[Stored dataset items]
##########

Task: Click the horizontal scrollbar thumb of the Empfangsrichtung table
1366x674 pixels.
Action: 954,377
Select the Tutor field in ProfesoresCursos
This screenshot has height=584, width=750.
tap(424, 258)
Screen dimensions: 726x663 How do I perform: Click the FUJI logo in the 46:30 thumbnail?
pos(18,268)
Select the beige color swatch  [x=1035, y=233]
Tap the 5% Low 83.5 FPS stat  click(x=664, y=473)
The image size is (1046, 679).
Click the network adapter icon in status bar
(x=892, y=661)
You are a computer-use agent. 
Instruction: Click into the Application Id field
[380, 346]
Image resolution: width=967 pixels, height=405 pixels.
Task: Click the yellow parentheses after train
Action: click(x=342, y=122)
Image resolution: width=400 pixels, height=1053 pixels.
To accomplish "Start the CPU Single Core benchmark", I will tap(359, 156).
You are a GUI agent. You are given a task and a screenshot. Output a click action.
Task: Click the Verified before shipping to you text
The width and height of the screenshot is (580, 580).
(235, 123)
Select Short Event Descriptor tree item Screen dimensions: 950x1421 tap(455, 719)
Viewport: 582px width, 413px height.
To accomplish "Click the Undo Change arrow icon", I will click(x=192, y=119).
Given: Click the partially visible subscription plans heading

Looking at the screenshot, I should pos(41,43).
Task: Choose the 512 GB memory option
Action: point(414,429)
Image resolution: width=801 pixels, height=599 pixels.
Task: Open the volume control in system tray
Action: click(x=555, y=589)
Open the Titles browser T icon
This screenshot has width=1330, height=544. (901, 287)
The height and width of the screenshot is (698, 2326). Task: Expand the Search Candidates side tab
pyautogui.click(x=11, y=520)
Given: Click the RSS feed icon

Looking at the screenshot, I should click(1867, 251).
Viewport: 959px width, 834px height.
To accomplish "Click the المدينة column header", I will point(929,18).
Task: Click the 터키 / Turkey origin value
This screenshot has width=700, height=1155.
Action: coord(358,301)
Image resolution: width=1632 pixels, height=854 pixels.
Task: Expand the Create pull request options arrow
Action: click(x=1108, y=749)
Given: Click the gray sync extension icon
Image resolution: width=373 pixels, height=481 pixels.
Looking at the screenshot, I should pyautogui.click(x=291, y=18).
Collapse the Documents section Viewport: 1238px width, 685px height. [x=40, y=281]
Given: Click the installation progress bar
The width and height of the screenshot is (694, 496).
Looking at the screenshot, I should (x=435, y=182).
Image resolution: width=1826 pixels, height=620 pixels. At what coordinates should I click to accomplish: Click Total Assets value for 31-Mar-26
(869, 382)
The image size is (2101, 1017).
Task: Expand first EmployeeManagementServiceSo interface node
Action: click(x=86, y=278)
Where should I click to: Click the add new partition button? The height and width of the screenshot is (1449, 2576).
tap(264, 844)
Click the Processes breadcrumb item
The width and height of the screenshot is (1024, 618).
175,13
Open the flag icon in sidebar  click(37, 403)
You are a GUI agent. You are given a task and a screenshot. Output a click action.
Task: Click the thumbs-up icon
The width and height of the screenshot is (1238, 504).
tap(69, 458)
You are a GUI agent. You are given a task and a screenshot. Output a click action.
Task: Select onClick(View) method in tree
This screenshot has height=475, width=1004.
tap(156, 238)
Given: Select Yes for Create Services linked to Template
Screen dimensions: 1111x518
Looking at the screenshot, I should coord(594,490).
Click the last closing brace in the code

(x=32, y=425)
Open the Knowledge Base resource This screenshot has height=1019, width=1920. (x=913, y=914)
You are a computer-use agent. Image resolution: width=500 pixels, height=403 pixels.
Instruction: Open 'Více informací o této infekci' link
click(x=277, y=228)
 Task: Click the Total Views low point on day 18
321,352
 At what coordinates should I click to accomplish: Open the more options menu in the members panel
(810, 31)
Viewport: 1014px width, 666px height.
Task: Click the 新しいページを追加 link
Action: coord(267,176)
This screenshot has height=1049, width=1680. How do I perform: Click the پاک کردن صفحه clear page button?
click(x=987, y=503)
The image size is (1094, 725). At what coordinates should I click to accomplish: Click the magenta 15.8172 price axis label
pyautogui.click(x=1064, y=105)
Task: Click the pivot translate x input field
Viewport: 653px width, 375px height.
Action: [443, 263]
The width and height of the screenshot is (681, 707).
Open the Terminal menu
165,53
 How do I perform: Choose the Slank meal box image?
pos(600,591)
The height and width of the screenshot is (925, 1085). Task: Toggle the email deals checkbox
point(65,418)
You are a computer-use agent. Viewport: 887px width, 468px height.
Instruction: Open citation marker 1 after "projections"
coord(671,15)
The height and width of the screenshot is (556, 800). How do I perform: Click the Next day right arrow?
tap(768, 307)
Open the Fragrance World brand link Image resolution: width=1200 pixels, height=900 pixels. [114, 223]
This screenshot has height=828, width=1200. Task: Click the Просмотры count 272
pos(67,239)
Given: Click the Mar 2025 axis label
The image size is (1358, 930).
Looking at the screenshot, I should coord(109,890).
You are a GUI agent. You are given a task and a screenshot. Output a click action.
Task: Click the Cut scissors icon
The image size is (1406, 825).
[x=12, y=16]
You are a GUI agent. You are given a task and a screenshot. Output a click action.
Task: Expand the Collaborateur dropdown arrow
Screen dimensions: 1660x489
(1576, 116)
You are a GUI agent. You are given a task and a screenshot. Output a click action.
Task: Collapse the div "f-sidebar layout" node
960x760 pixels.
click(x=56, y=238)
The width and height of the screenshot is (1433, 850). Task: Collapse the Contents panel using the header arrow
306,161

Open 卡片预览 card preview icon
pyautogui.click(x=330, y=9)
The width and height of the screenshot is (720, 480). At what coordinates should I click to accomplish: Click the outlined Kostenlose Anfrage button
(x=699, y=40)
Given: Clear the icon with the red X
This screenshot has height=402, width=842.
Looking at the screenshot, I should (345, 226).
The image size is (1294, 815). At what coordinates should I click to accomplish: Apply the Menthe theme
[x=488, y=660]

##########

EXERCISE BRIEF — In full and word for word, write out the data above.

TASK RESULT —
Task: Click the horizontal scrollbar thumb of the Empfangsrichtung table
1366x674 pixels.
Action: 954,377
Select the Tutor field in ProfesoresCursos
This screenshot has height=584, width=750.
tap(424, 258)
Screen dimensions: 726x663 How do I perform: Click the FUJI logo in the 46:30 thumbnail?
pos(18,268)
Select the beige color swatch  [x=1035, y=233]
Tap the 5% Low 83.5 FPS stat  click(x=664, y=473)
The image size is (1046, 679).
Click the network adapter icon in status bar
(x=892, y=661)
You are a computer-use agent. 
Instruction: Click into the Application Id field
[380, 346]
Image resolution: width=967 pixels, height=405 pixels.
Task: Click the yellow parentheses after train
Action: click(x=342, y=122)
Image resolution: width=400 pixels, height=1053 pixels.
To accomplish "Start the CPU Single Core benchmark", I will tap(359, 156).
You are a GUI agent. You are given a task and a screenshot. Output a click action.
Task: Click the Verified before shipping to you text
The width and height of the screenshot is (580, 580).
(235, 123)
Select Short Event Descriptor tree item Screen dimensions: 950x1421 tap(455, 719)
Viewport: 582px width, 413px height.
To accomplish "Click the Undo Change arrow icon", I will click(x=192, y=119).
Given: Click the partially visible subscription plans heading

Looking at the screenshot, I should pos(41,43).
Task: Choose the 512 GB memory option
Action: point(414,429)
Image resolution: width=801 pixels, height=599 pixels.
Task: Open the volume control in system tray
Action: click(x=555, y=589)
Open the Titles browser T icon
This screenshot has width=1330, height=544. (901, 287)
The height and width of the screenshot is (698, 2326). Task: Expand the Search Candidates side tab
pyautogui.click(x=11, y=520)
Given: Click the RSS feed icon

Looking at the screenshot, I should click(1867, 251).
Viewport: 959px width, 834px height.
To accomplish "Click the المدينة column header", I will point(929,18).
Task: Click the 터키 / Turkey origin value
This screenshot has width=700, height=1155.
Action: coord(358,301)
Image resolution: width=1632 pixels, height=854 pixels.
Task: Expand the Create pull request options arrow
Action: click(x=1108, y=749)
Given: Click the gray sync extension icon
Image resolution: width=373 pixels, height=481 pixels.
Looking at the screenshot, I should pyautogui.click(x=291, y=18).
Collapse the Documents section Viewport: 1238px width, 685px height. [x=40, y=281]
Given: Click the installation progress bar
The width and height of the screenshot is (694, 496).
Looking at the screenshot, I should (x=435, y=182).
Image resolution: width=1826 pixels, height=620 pixels. At what coordinates should I click to accomplish: Click Total Assets value for 31-Mar-26
(869, 382)
The image size is (2101, 1017).
Task: Expand first EmployeeManagementServiceSo interface node
Action: click(x=86, y=278)
Where should I click to: Click the add new partition button? The height and width of the screenshot is (1449, 2576).
tap(264, 844)
Click the Processes breadcrumb item
The width and height of the screenshot is (1024, 618).
175,13
Open the flag icon in sidebar  click(37, 403)
You are a GUI agent. You are given a task and a screenshot. Output a click action.
Task: Click the thumbs-up icon
The width and height of the screenshot is (1238, 504).
tap(69, 458)
You are a GUI agent. You are given a task and a screenshot. Output a click action.
Task: Select onClick(View) method in tree
This screenshot has height=475, width=1004.
tap(156, 238)
Given: Select Yes for Create Services linked to Template
Screen dimensions: 1111x518
Looking at the screenshot, I should coord(594,490).
Click the last closing brace in the code

(x=32, y=425)
Open the Knowledge Base resource This screenshot has height=1019, width=1920. (x=913, y=914)
You are a computer-use agent. Image resolution: width=500 pixels, height=403 pixels.
Instruction: Open 'Více informací o této infekci' link
click(x=277, y=228)
 Task: Click the Total Views low point on day 18
321,352
 At what coordinates should I click to accomplish: Open the more options menu in the members panel
(810, 31)
Viewport: 1014px width, 666px height.
Task: Click the 新しいページを追加 link
Action: coord(267,176)
This screenshot has height=1049, width=1680. How do I perform: Click the پاک کردن صفحه clear page button?
click(x=987, y=503)
The image size is (1094, 725). At what coordinates should I click to accomplish: Click the magenta 15.8172 price axis label
pyautogui.click(x=1064, y=105)
Task: Click the pivot translate x input field
Viewport: 653px width, 375px height.
Action: [443, 263]
The width and height of the screenshot is (681, 707).
Open the Terminal menu
165,53
 How do I perform: Choose the Slank meal box image?
pos(600,591)
The height and width of the screenshot is (925, 1085). Task: Toggle the email deals checkbox
point(65,418)
You are a computer-use agent. Viewport: 887px width, 468px height.
Instruction: Open citation marker 1 after "projections"
coord(671,15)
The height and width of the screenshot is (556, 800). How do I perform: Click the Next day right arrow?
tap(768, 307)
Open the Fragrance World brand link Image resolution: width=1200 pixels, height=900 pixels. [114, 223]
This screenshot has height=828, width=1200. Task: Click the Просмотры count 272
pos(67,239)
Given: Click the Mar 2025 axis label
The image size is (1358, 930).
Looking at the screenshot, I should coord(109,890).
You are a GUI agent. You are given a task and a screenshot. Output a click action.
Task: Click the Cut scissors icon
The image size is (1406, 825).
[x=12, y=16]
You are a GUI agent. You are given a task and a screenshot. Output a click action.
Task: Expand the Collaborateur dropdown arrow
Screen dimensions: 1660x489
(1576, 116)
You are a GUI agent. You are given a task and a screenshot. Output a click action.
Task: Collapse the div "f-sidebar layout" node
960x760 pixels.
click(x=56, y=238)
The width and height of the screenshot is (1433, 850). Task: Collapse the Contents panel using the header arrow
306,161

Open 卡片预览 card preview icon
pyautogui.click(x=330, y=9)
The width and height of the screenshot is (720, 480). At what coordinates should I click to accomplish: Click the outlined Kostenlose Anfrage button
(x=699, y=40)
Given: Clear the icon with the red X
This screenshot has height=402, width=842.
Looking at the screenshot, I should (345, 226).
The image size is (1294, 815). At what coordinates should I click to accomplish: Apply the Menthe theme
[x=488, y=660]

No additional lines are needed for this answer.